> _BRIEF_
Below are the records; copy exactly the lines from the first through the one containing "Task: Focus the 产品名称 text field", both included, and leave out the pictures.

▽

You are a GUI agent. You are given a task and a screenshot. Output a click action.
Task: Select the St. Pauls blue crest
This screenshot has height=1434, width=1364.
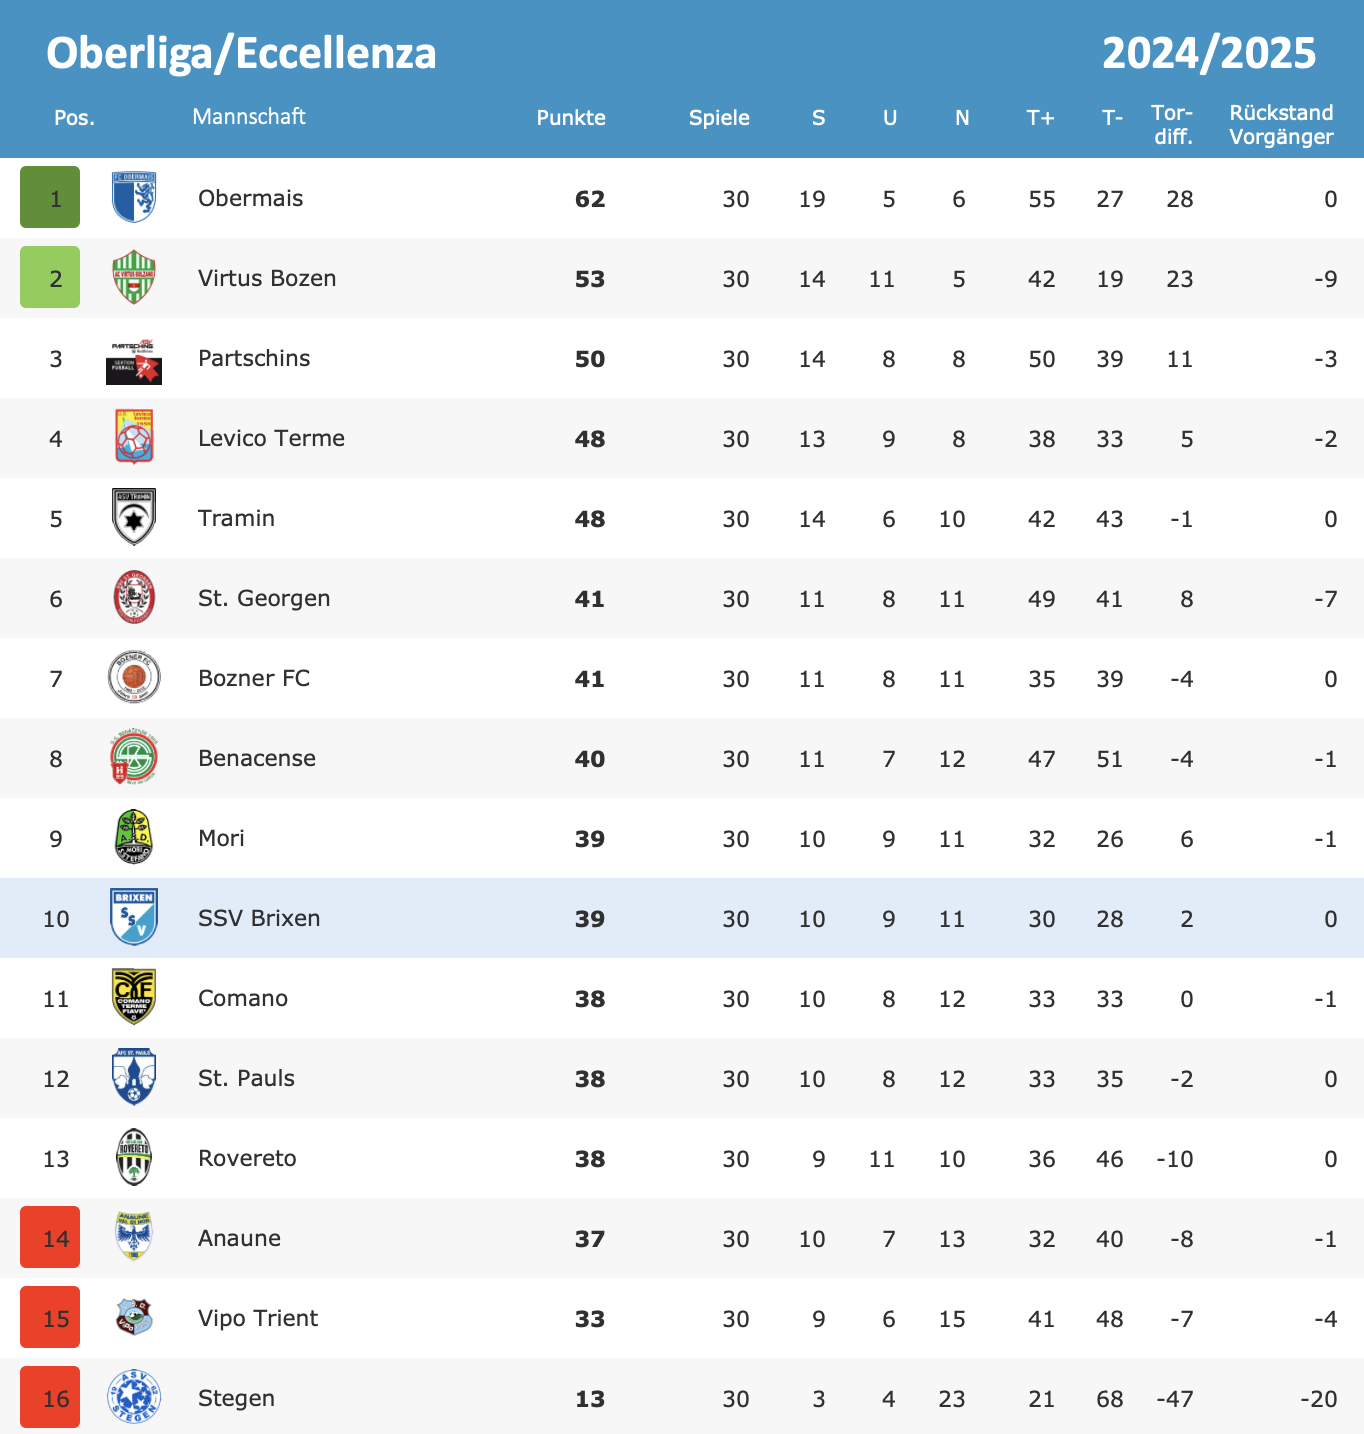(x=134, y=1077)
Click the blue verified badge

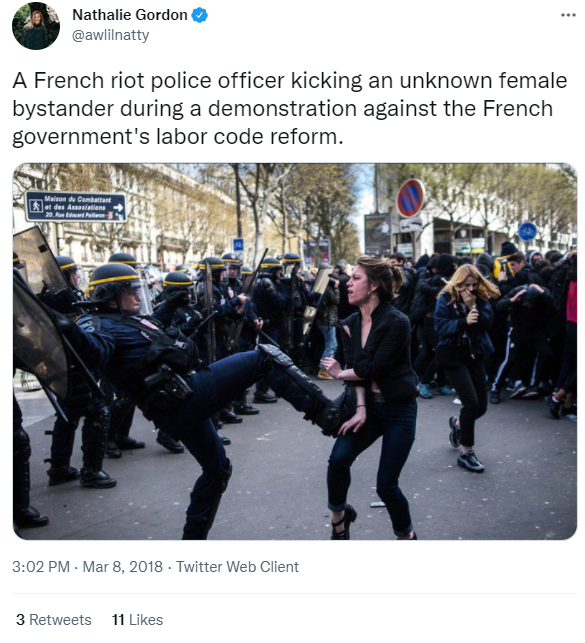[200, 15]
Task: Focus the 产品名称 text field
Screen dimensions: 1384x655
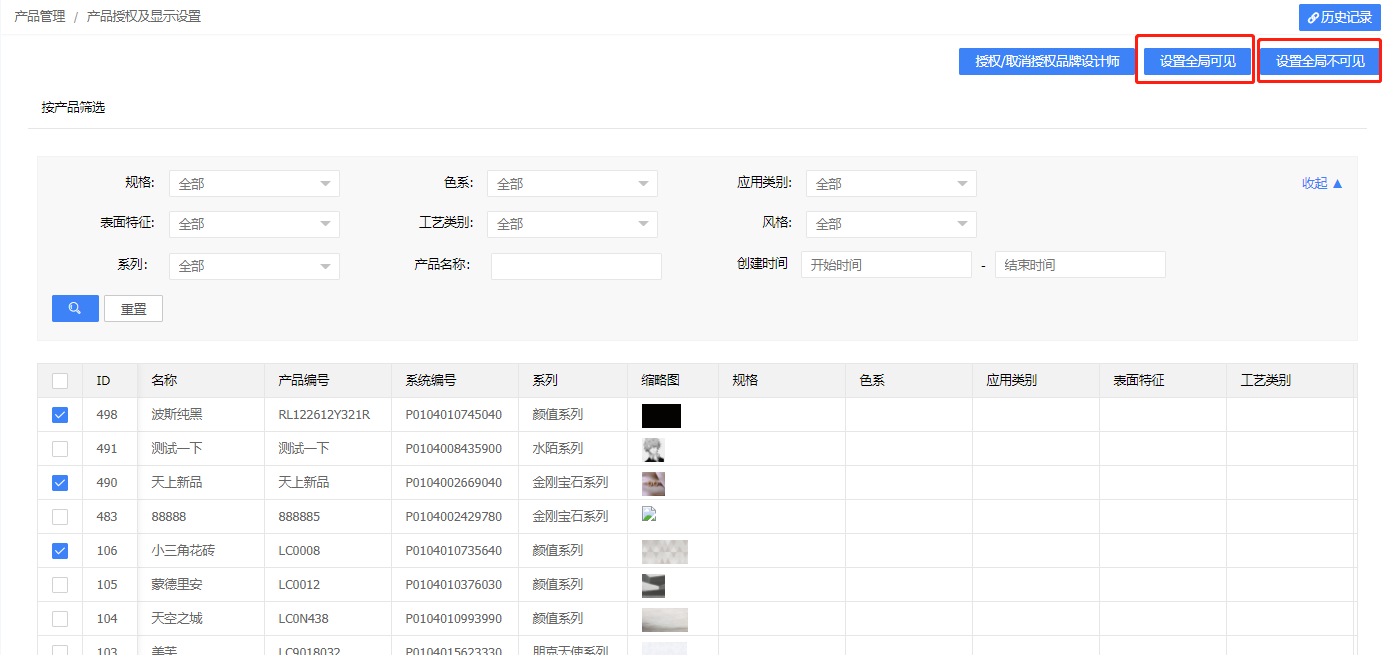Action: point(576,266)
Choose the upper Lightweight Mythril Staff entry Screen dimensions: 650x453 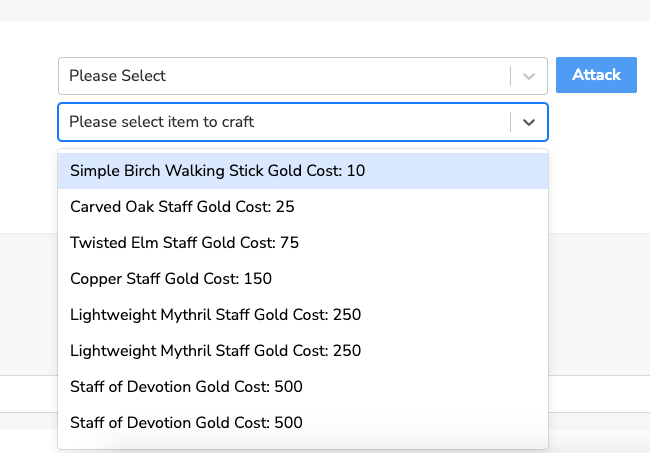(303, 315)
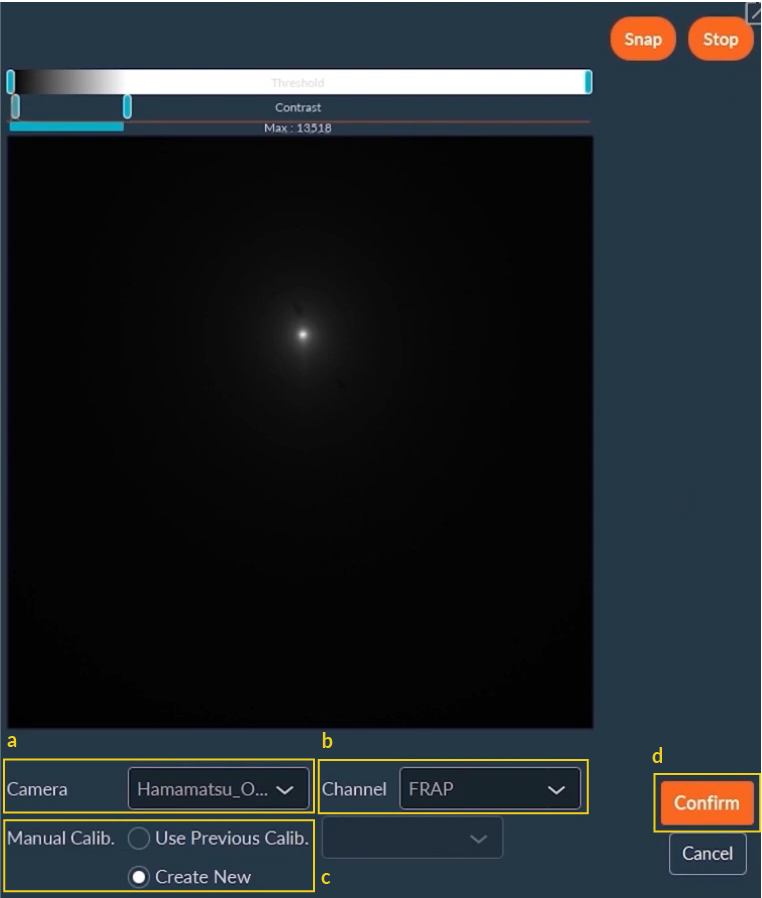Screen dimensions: 762x898
Task: Click the Snap button
Action: [642, 40]
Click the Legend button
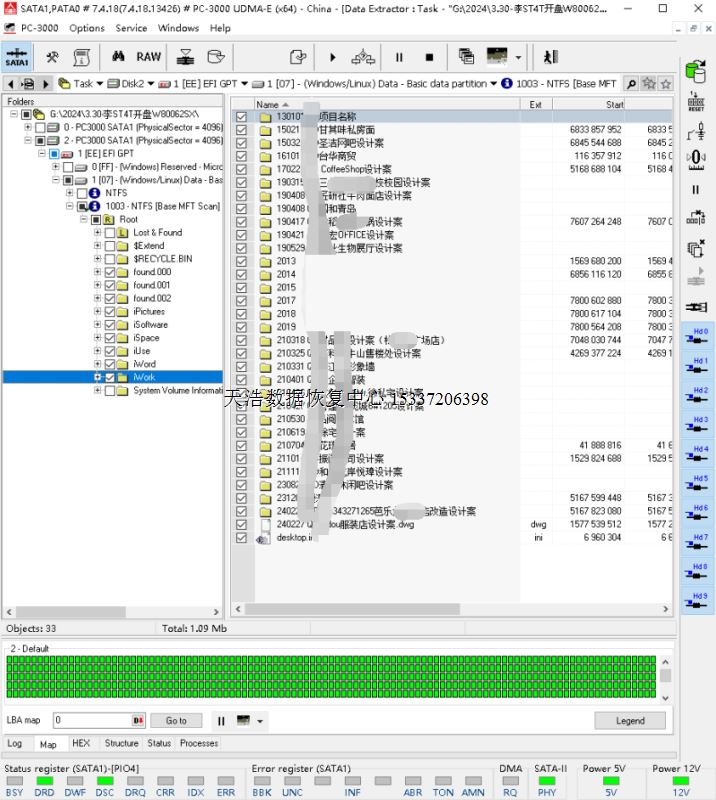 coord(629,720)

△

> _RESPONSE_
You are a GUI agent. You are given a task and a screenshot. Output a click action.
Task: Select the St. Pauls blue crest
This screenshot has height=1434, width=1364.
(x=134, y=1077)
Click the blue verified badge

[200, 15]
Task: Focus the 产品名称 text field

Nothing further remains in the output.